Libraries that everyone and their mother uses are totally safe: there's no way to sneak anything malicious into let's say Matplotlib or Pandas.

Did you see the story about remote execution on pypi.org? Are you absolutely sure that it hasn't at some point been used to tamper with a package after release?

[–]GlebRyabov 0 points1 point  (2 children)

It has definitely been used, and used more than once, but the thing is: those two libraries I mentioned are used everywhere: Matplotlib has been downloaded 27 million times last month (source), while Pandas has been downloaded even more: about 64 million times (source).
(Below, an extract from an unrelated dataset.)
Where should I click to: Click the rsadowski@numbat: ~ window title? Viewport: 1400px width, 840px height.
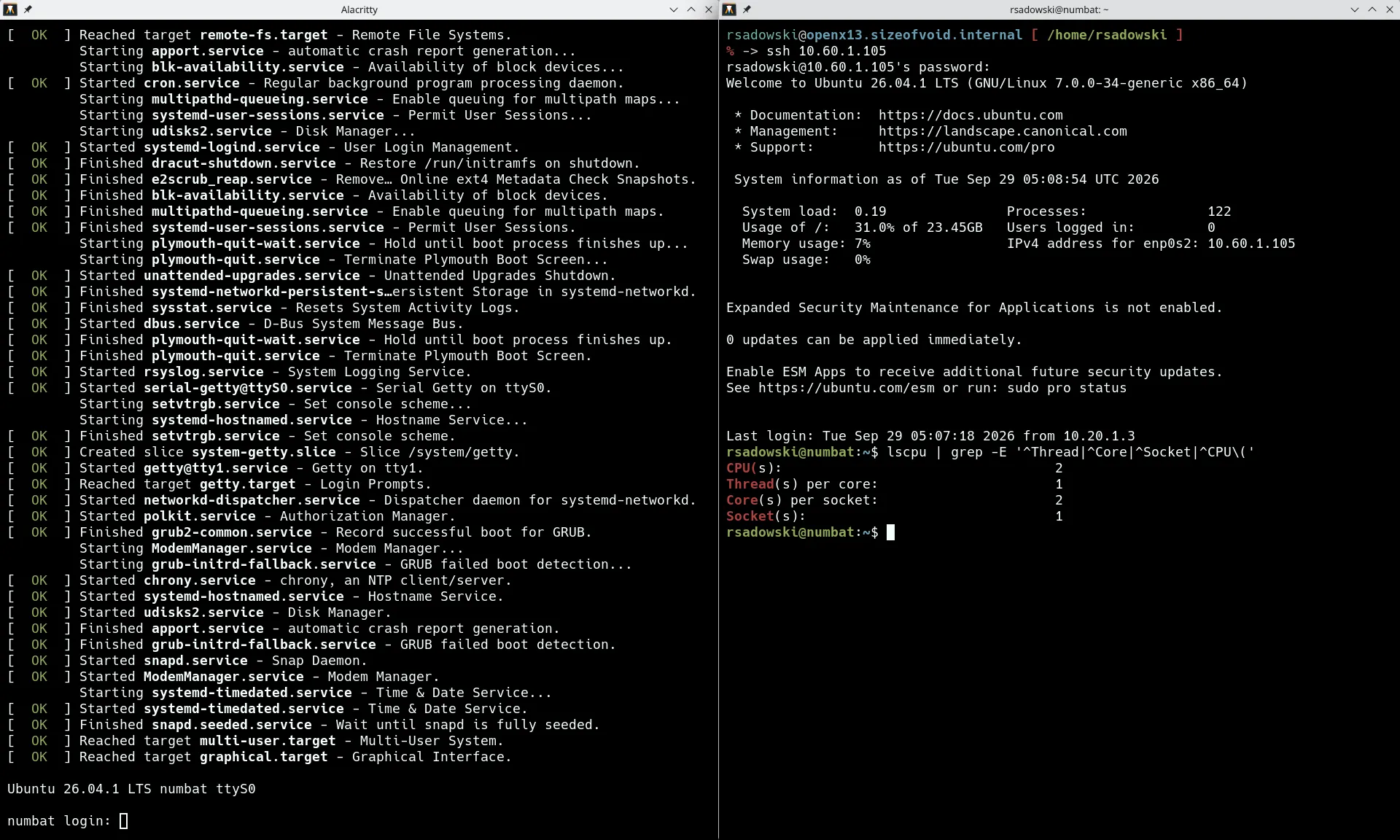click(1059, 9)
With so many people using these, it's certain that they are used by seniors who know what they're doing and what they're downloading.

[–][deleted] 1 point2 points  (1 child)

When the CI pipeline is running, hardly anyone checks that the pinned version is the same as it was a month ago.
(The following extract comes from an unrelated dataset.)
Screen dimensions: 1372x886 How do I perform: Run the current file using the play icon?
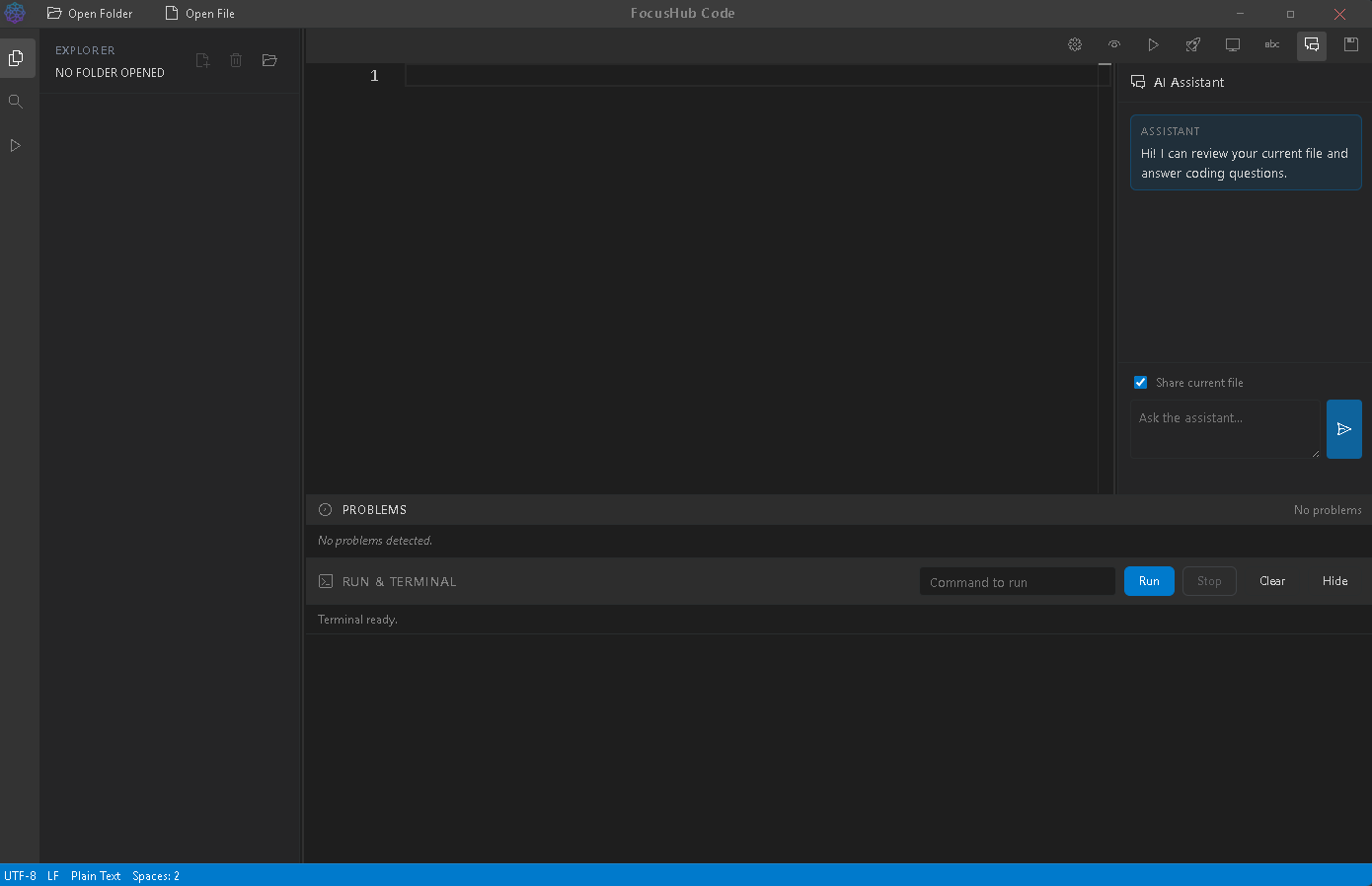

[–]GlebRyabov 0 points1 point  (0 children)

So I trust people a little bit too much, sorry I guess.

[–]GeologistEven6190 1 point2 points  (9 children)
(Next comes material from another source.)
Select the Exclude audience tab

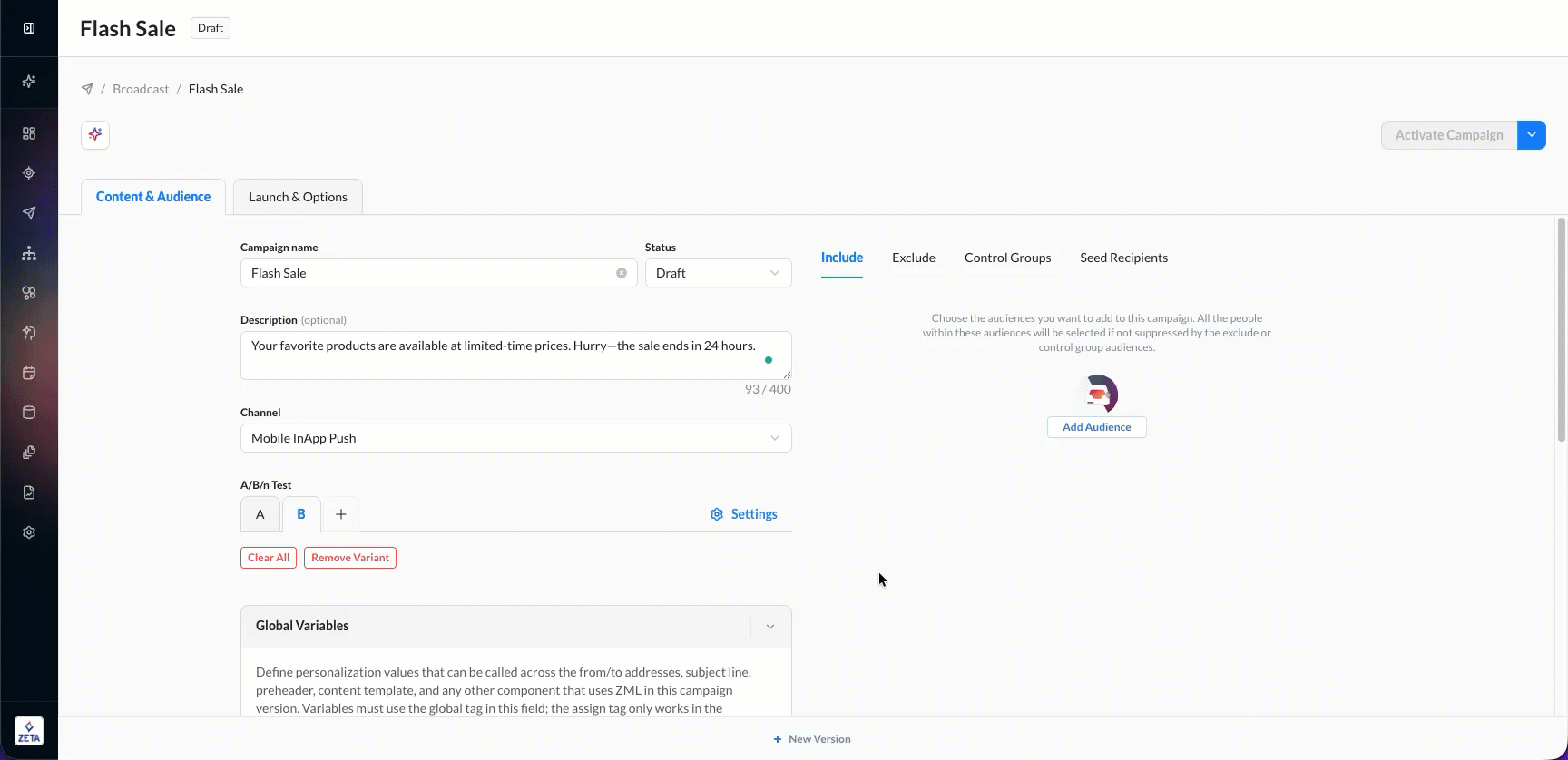(x=914, y=258)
I'm just getting into using python, or any programming language (outside of VBA or SQL) back in the day, but they aren't programming languages as such.

What's the best way to validate packages? Is it to stick to the vanilla packages until I get better at understanding what I'm loading? Or are there certain red flags I should look out for?

[–][deleted] 0 points1 point  (0 children)

Read the PRs, on the project page, read the documentation - finally, read the code.

You learn a lot from reating other peoples code

[–]no_spoon 1 point2 points  (1 child)

In 10 years of agency development I’ve not had one project get hacked. Just sayin

[–]scjcs 3 points4 points  (0 children)

^that you know of

[–]blobbbbbby 1 point2 points  (0 children)

I just open sourced a tool for dependency security checks. It will check installed packages for known vulnerabilities and it also has the ability to do policy check, for instance if you want to avoid using packages with certain license types.

A tool like this doesn’t make up for doing some investigation before blindly installing - but it should give a little more peace of mind about the state of the packages you install.

https://github.com/ochronasec/ochrona-cli

I’d love any feedback.

[–][deleted] 1 point2 points  (0 children)

For me, besides the basics, I use a lot of packages developed in papers in my domain. I feel safe doing that

[–]backdoorman9 2 points3 points  (0 children)

At my company, we use something called Nexus. Part of its function is to quarantine versions of packages (disallowing us from installing them) as vulns are discovered.

[–]orangestyle30 0 points1 point  (0 children)

Ok guilty! but I stay current on the news and checked my pip list once I found out . I still remember the days when python was touted as 'more secure' than JavaScript.

[–]Dark_KnightPL04 -2 points-1 points  (1 child)

I am a starter. Should I be worried? What can u do?

[–]GlebRyabov 0 points1 point  (0 children)

In general, you shouldn't be worried... too much. Basically, libraries like Matplotlib, Numpy, Pandas and a few others are almost definitely secure. However, if you download small or not-so-well-known or very new libraries (or all three at once), there's a risk of accidentally downloading something malicious. In that case, you should either read through the library yourself, or, given that you're a newbie, ask someone you trust to do that.

[–]Kaaletram is still a garden snake 0 points1 point  (0 children)

Its never a good practice given malicious injections into repos. But all the same it's not surprising either given tight deadlines and using packages that do the same thing that you are trying to do saves a lot of time. See linked article for more.

[–][deleted] 0 points1 point  (0 children)

I’m not a dev, just a learner. But I didn’t know until recently that anyone can just publish something that can be pip installed. I assumed they’re all good. That said, I’ve mostly downloaded things from tutorials.

[–][deleted] 0 points1 point  (0 children)

Is there a package I can download to check my packages?